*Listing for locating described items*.
════════

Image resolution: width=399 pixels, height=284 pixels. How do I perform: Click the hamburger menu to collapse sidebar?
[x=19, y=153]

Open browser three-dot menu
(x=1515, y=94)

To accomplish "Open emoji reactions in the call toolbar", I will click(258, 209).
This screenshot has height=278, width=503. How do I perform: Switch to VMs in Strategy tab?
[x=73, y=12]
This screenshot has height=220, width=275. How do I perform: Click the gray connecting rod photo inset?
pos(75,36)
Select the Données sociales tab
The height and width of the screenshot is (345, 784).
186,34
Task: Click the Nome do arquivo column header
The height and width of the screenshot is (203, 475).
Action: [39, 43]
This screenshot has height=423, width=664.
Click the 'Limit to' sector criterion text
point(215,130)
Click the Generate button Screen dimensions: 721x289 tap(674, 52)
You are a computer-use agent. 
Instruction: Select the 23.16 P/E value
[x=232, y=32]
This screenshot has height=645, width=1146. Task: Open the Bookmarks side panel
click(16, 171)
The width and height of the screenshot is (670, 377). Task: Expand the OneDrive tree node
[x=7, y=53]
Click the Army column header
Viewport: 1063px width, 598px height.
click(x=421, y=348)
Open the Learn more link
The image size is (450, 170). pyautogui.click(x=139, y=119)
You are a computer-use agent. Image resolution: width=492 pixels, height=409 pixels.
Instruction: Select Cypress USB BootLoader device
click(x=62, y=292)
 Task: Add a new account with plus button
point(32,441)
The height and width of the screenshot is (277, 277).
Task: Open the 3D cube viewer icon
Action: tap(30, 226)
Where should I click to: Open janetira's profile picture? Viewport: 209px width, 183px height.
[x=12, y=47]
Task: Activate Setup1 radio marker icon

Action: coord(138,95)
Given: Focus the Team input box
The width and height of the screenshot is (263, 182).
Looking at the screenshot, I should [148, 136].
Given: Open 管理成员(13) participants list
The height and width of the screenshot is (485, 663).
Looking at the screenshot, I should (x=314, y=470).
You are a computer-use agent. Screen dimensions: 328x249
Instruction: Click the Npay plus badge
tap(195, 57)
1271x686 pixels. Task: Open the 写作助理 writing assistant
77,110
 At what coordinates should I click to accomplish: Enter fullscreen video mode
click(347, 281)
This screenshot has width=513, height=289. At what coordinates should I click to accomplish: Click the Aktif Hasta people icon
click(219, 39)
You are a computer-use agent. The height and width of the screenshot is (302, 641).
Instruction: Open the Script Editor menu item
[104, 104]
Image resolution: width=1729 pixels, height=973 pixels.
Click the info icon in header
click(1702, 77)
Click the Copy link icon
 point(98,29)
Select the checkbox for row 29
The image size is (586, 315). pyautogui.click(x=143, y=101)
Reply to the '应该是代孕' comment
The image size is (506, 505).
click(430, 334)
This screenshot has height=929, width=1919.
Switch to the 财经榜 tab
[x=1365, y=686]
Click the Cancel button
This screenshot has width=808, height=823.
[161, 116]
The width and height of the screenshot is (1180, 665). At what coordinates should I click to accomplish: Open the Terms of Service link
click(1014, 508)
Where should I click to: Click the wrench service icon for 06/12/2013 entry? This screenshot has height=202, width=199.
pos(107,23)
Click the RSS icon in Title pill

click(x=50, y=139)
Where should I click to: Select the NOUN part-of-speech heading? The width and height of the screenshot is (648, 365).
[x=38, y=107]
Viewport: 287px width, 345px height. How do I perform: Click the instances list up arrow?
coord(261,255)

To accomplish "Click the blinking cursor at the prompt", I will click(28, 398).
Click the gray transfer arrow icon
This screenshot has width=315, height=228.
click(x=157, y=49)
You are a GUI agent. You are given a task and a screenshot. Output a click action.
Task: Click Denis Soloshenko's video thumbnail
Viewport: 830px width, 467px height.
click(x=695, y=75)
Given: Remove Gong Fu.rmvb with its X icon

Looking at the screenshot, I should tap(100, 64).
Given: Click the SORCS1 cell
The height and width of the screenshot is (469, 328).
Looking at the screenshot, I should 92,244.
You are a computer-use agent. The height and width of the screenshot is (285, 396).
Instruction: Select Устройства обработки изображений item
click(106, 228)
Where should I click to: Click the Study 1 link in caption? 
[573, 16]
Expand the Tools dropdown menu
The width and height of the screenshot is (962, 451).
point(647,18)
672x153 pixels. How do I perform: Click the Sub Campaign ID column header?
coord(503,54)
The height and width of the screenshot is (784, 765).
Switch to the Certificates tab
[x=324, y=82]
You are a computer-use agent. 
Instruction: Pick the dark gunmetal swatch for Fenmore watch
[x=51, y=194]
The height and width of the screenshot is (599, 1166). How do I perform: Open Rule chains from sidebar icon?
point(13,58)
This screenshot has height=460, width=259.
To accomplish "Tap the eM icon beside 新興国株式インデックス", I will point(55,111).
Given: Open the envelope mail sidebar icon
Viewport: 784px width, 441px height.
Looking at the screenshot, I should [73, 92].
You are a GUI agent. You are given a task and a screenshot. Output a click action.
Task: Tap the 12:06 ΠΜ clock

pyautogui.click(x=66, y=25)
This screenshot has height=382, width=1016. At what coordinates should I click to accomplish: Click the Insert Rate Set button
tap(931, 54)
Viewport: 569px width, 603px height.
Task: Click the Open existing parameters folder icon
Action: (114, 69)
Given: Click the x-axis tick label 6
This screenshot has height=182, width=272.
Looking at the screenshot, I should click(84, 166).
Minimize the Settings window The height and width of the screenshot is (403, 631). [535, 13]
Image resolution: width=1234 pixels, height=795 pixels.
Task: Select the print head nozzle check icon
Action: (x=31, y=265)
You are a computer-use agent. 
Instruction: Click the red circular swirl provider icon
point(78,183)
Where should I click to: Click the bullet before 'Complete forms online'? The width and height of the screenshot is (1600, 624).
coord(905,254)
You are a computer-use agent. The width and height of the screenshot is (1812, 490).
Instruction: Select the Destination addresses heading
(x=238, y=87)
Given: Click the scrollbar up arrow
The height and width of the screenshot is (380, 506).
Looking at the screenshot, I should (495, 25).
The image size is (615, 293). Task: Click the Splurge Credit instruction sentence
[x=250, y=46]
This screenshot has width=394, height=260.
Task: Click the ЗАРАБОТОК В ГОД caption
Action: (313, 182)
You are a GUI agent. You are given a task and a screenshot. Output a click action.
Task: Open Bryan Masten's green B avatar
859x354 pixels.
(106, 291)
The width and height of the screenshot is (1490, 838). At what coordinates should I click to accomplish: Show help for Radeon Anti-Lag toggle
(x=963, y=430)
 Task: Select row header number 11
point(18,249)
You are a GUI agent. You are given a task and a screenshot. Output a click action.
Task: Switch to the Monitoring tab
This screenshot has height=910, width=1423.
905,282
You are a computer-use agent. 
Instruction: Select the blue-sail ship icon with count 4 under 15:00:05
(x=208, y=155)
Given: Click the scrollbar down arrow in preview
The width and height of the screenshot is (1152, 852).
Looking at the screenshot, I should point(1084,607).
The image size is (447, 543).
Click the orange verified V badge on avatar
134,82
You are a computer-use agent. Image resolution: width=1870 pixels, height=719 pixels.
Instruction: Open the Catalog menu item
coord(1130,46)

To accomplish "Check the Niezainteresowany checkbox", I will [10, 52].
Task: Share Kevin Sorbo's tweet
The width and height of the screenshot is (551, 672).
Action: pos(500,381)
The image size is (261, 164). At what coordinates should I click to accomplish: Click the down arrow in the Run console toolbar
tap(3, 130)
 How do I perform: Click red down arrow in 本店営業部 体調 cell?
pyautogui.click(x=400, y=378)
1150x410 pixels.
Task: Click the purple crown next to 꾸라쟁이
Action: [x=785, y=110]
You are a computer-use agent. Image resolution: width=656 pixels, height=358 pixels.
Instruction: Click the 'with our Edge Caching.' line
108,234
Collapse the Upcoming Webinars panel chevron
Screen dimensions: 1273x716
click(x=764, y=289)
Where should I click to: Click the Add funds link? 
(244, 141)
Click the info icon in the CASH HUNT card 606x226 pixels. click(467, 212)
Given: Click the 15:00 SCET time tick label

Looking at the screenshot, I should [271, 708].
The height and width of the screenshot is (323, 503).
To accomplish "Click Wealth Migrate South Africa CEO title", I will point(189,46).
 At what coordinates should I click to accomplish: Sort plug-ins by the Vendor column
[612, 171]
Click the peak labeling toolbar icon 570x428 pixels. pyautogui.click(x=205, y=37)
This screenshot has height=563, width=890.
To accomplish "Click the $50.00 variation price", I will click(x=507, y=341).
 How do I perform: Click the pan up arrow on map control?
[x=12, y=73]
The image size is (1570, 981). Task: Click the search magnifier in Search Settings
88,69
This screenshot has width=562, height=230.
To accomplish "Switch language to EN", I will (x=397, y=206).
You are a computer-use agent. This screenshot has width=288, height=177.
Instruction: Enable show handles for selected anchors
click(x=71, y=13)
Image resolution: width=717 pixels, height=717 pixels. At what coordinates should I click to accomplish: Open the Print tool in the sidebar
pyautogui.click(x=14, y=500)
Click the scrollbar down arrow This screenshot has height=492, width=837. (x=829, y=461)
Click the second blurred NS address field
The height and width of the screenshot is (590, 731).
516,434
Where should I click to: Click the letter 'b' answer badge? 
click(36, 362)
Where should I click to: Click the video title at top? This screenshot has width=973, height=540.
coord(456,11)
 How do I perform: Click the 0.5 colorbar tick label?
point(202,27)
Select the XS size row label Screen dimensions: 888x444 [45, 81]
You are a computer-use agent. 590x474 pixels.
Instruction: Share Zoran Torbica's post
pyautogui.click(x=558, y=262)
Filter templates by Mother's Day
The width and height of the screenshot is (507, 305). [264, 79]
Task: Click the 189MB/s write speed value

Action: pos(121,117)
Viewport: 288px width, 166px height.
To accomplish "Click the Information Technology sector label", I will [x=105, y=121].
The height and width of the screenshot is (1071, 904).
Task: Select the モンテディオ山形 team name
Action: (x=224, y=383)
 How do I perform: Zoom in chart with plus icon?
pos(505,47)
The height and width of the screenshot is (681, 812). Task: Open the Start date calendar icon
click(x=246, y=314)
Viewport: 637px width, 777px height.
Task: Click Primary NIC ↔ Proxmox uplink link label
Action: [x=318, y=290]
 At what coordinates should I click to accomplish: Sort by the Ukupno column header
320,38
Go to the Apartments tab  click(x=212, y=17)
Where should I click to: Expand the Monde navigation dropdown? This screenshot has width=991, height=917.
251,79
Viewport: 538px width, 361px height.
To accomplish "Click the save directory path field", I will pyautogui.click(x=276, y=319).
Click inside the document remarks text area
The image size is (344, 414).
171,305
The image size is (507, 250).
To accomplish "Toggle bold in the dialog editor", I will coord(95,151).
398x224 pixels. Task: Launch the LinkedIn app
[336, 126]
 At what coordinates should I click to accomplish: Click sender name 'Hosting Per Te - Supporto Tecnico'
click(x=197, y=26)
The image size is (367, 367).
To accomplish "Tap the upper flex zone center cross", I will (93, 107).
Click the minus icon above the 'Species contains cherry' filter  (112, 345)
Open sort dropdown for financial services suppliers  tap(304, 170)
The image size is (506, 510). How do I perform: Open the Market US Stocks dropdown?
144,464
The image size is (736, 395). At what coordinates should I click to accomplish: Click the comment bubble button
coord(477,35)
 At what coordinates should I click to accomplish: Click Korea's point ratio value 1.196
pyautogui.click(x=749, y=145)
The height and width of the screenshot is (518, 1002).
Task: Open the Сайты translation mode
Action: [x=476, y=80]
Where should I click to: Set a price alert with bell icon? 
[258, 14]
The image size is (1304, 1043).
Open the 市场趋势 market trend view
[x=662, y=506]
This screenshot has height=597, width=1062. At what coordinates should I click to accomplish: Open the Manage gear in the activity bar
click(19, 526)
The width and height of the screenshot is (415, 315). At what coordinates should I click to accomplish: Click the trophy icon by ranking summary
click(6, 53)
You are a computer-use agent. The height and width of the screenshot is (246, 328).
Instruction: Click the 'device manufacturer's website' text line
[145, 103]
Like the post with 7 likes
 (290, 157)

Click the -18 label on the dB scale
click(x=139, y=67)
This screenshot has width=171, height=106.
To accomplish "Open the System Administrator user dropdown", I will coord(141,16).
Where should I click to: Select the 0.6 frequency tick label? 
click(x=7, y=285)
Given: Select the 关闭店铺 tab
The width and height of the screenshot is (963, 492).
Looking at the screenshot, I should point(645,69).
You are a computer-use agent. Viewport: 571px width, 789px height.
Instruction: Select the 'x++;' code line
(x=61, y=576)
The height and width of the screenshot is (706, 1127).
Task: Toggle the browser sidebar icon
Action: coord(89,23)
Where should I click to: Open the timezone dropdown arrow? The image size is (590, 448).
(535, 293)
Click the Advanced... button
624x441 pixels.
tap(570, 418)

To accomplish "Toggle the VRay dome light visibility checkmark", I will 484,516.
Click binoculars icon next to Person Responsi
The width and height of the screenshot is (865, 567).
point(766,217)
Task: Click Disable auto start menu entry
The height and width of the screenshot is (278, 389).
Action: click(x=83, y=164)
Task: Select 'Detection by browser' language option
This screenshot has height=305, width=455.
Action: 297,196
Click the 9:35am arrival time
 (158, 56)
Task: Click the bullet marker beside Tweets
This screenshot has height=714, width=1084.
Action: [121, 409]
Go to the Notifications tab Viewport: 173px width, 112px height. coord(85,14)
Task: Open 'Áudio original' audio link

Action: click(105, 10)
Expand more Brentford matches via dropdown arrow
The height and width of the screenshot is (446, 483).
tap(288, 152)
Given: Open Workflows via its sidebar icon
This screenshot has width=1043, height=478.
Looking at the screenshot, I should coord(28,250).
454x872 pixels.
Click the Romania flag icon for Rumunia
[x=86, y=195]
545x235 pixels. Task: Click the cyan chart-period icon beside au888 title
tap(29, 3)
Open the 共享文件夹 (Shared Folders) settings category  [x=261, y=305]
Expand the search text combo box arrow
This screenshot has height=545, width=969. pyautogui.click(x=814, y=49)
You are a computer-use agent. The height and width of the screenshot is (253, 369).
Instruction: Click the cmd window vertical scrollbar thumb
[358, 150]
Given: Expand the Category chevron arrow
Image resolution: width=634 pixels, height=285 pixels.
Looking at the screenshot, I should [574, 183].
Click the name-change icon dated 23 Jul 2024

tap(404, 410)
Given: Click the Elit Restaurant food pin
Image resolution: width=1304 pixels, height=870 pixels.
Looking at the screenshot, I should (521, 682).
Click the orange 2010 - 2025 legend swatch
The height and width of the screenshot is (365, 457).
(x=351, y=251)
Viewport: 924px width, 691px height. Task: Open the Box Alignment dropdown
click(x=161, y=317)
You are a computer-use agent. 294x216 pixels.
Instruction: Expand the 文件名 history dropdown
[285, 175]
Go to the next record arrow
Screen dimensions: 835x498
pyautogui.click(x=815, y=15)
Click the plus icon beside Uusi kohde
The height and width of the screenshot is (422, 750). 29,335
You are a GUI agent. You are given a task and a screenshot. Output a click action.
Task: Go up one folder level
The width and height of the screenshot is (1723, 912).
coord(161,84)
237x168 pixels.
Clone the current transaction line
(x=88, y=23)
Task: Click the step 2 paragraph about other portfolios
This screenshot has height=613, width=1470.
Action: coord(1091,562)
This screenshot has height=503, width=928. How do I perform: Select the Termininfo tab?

════════

Rewrite everything in the listing from the line containing "The image size is (1304, 1043)." down to the line containing "I will coord(141,16).", requests included. Shift each click coordinate in the answers by adding 115 to it.

*In response*.
The image size is (1304, 1043).
Open the 市场趋势 market trend view
[x=777, y=621]
This screenshot has height=597, width=1062. At what coordinates should I click to accomplish: Open the Manage gear in the activity bar
click(134, 641)
The width and height of the screenshot is (415, 315). At what coordinates should I click to accomplish: Click the trophy icon by ranking summary
click(121, 168)
You are a computer-use agent. The height and width of the screenshot is (246, 328).
Instruction: Click the 'device manufacturer's website' text line
[260, 218]
Like the post with 7 likes
 (405, 272)

Click the -18 label on the dB scale
click(x=254, y=182)
This screenshot has width=171, height=106.
To accomplish "Open the System Administrator user dropdown", I will coord(256,131).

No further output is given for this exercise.